Speaking to investors today, Scott said that Wesfarmers subsidiary Coles now has a large network planning team that has a model built upon data about drive time, local spend, demographic, the strength of competition in certain locations, and even the data that customers hand over through the customer-loyalty program known as FlyBuys.
"We can actually analyse street-by-street spend and penetration, which provides a wealth of insight, and that is very helpful in terms of understanding the opportunity that exists within new sites," he said.
While analytics is "crucial" to Coles' business in the future, Scott said that ensuring customer privacy is also important.
"We will not use any data without the consent of our customers, and, very importantly, we would not sell any personal customer data. We will only use information that is available for offering relevant and targeted offers for customers," he said.
The company's financial arm, which has grown on the back of Coles-branded credit cards and insurance offerings, is now growing with the addition of aand , Scott said, with net promoter scores in the 60s for customers using Coles' financial services.
"The Pay Tag and mobile wallet has also been very well received, and we are finding a lot of our customers love the ease of use," he said.
Scott said Coles would look to introduce more financial products over time, but that the focus is on building a lean, integrated, and agile financial platform, with profits gained from the investment in the platform going back into developing the platform.
"This will provide a point of difference relative to competitors," he said. "A significant investment is being undertaken in this area, but in many respects it is self-funding."
At the same time, Coles is working to improve its supply chain from the distribution centres out to transporting stock to stores.
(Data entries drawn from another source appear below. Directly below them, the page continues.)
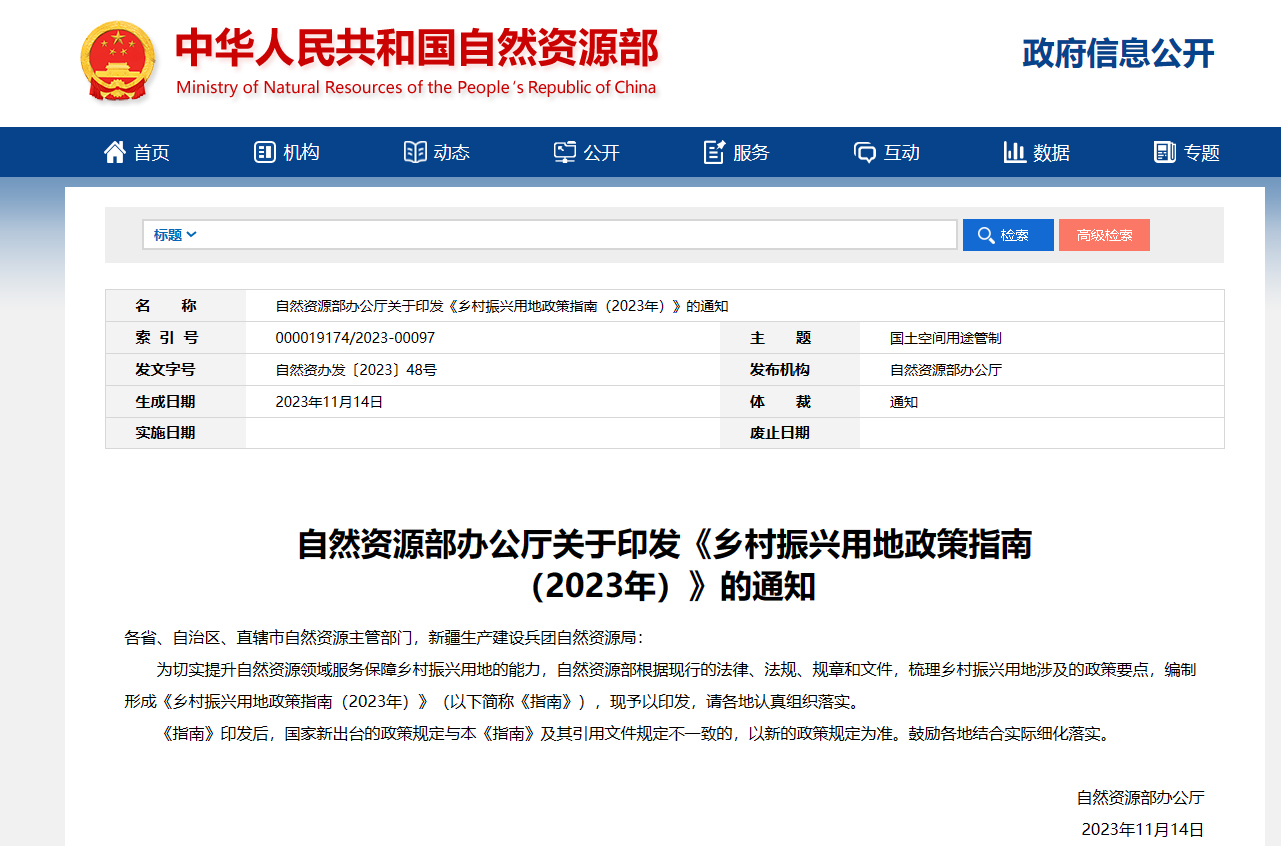The image size is (1281, 846).
Task: Select the 机构 organization icon
Action: (x=263, y=151)
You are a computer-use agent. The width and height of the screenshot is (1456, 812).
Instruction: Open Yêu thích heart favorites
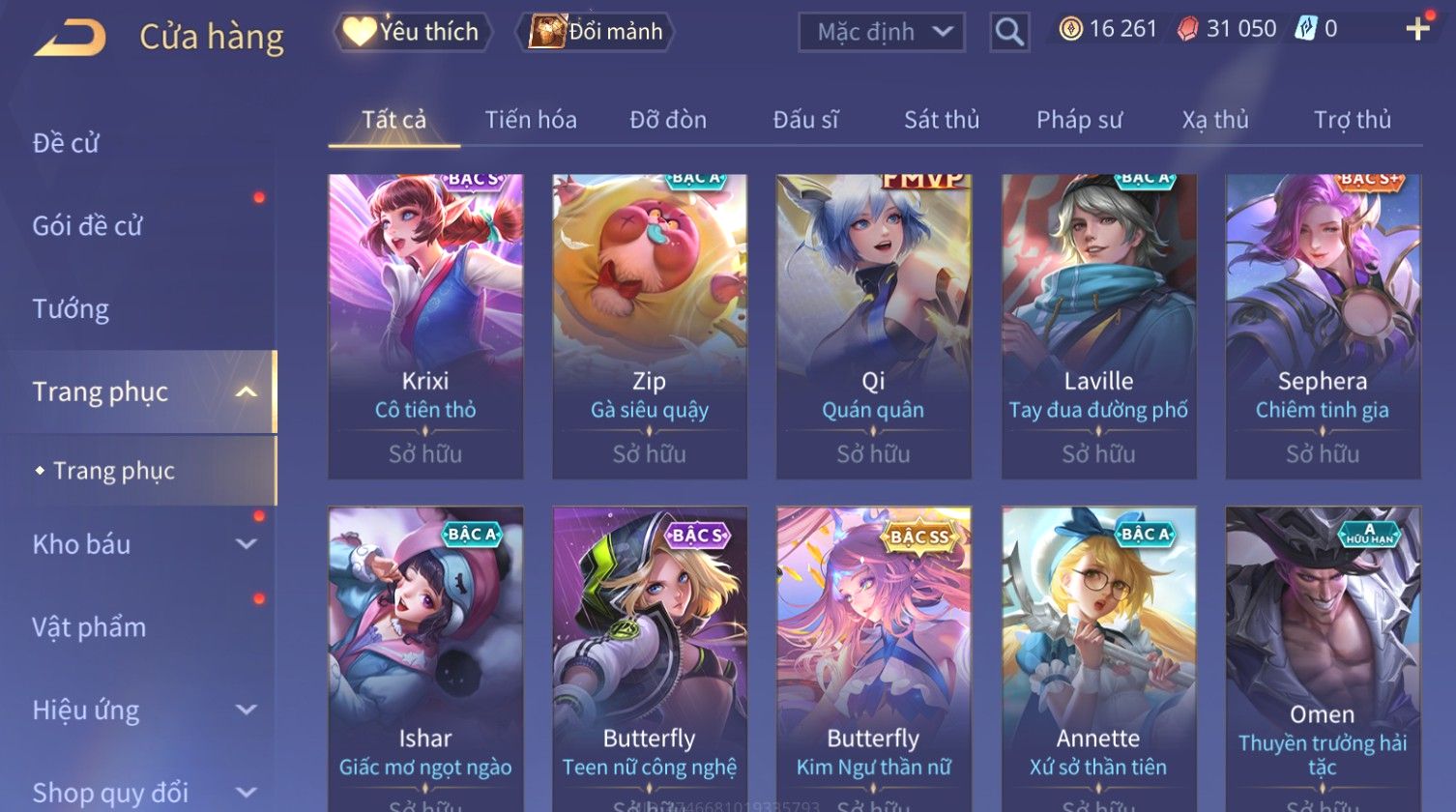[x=413, y=32]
The company has reduced the number of distribution centres over the last few years from 32 to 20, but Coles' operations and supply chain director Andy Coleman said that the centres are now 75 percent more productive than they were in 2008.
There are now automated ordering systems, and the company will finish rolling out a system by Christmas that will provide better labour and equipment planning in the distribution centres.
Coles is now investing in owning trucks for deliveries that can carry 10 percent more pallets than its current trucks, which would also allow Coles to roll out its own machine-to-machine tracking and delivery planning system that Coleman said is about to be trialled in trucks in Victoria.
"We're just about to start trialling now within Victoria in-cab technology, which means that for every single truck, we'll be able to see exactly where it is, how fast it is moving, what the estimated time for that truck to arrive at the shop so the store team will be standing by ready to unload that truck, minimising loss time for that truck and that driver sitting on the back door of our shops," he said.
"Or, if it does hit traffic, we're able to see it hit traffic, and send it an alternate route, and actually make sure that future trucks that might be going down that route actually also get rerouted. So even if that road isn't moving, our trucks continue to move. All of that will help us continue to drive reductions in our transport costs per cart."
There are now self check-outs in 650 stores, with the card-only self check-outs in 300 stores, which Coleman said further reduce costs due to not needing to handle the cash in those systems.
On Coles' online shopping business, Coles managing director John Durkan said the business is still around 2 percent of sales, but is growing.
"It is definitely a metro business for us. It is growing very well, but it is a very small amount of sales," he said.
It comes as Coles is facing a lawsuit from a legally blind woman for unlawful discrimination over the lack of accessibility on its online store. Durkan said today that he could not comment on the case, as it is before the court.